Top of Source records

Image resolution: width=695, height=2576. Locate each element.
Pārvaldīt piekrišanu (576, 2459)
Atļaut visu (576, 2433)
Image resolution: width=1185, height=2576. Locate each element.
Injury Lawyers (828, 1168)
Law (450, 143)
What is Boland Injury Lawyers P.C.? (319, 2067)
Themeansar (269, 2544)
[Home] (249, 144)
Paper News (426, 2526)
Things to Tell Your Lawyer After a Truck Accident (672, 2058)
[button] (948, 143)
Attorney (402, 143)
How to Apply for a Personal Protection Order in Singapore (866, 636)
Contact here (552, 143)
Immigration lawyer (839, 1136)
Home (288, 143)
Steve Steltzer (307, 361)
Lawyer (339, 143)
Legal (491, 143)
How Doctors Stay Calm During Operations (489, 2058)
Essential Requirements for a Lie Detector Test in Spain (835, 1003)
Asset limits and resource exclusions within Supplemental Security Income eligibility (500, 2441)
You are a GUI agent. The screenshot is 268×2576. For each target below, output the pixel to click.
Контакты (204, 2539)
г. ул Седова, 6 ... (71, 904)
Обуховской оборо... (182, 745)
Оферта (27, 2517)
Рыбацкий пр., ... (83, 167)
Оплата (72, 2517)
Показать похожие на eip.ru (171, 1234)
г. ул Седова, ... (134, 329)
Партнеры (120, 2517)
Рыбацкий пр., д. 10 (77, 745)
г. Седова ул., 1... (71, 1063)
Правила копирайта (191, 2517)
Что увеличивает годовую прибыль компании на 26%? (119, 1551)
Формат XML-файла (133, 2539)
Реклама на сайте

Bottom of Source records

■ **Your goal**:
Each line of the material above must be retyped precisely.

■ **Output of the task**:
Image resolution: width=695, height=2576. Locate each element.
Pārvaldīt piekrišanu (576, 2459)
Atļaut visu (576, 2433)
Image resolution: width=1185, height=2576. Locate each element.
Injury Lawyers (828, 1168)
Law (450, 143)
What is Boland Injury Lawyers P.C.? (319, 2067)
Themeansar (269, 2544)
[Home] (249, 144)
Paper News (426, 2526)
Things to Tell Your Lawyer After a Truck Accident (672, 2058)
[button] (948, 143)
Attorney (402, 143)
How to Apply for a Personal Protection Order in Singapore (866, 636)
Contact here (552, 143)
Immigration lawyer (839, 1136)
Home (288, 143)
Steve Steltzer (307, 361)
Lawyer (339, 143)
Legal (491, 143)
How Doctors Stay Calm During Operations (489, 2058)
Essential Requirements for a Lie Detector Test in Spain (835, 1003)
Asset limits and resource exclusions within Supplemental Security Income eligibility (500, 2441)
You are a GUI agent. The screenshot is 268×2576. For each target below, output the pixel to click.
Контакты (204, 2539)
г. ул Седова, 6 ... (71, 904)
Обуховской оборо... (182, 745)
Оферта (27, 2517)
Рыбацкий пр., ... (83, 167)
Оплата (72, 2517)
Показать похожие на eip.ru (171, 1234)
г. ул Седова, ... (134, 329)
Партнеры (120, 2517)
Рыбацкий пр., д. 10 (77, 745)
г. Седова ул., 1... (71, 1063)
Правила копирайта (191, 2517)
Что увеличивает годовую прибыль компании на 26%? (119, 1551)
Формат XML-файла (133, 2539)
Реклама на сайте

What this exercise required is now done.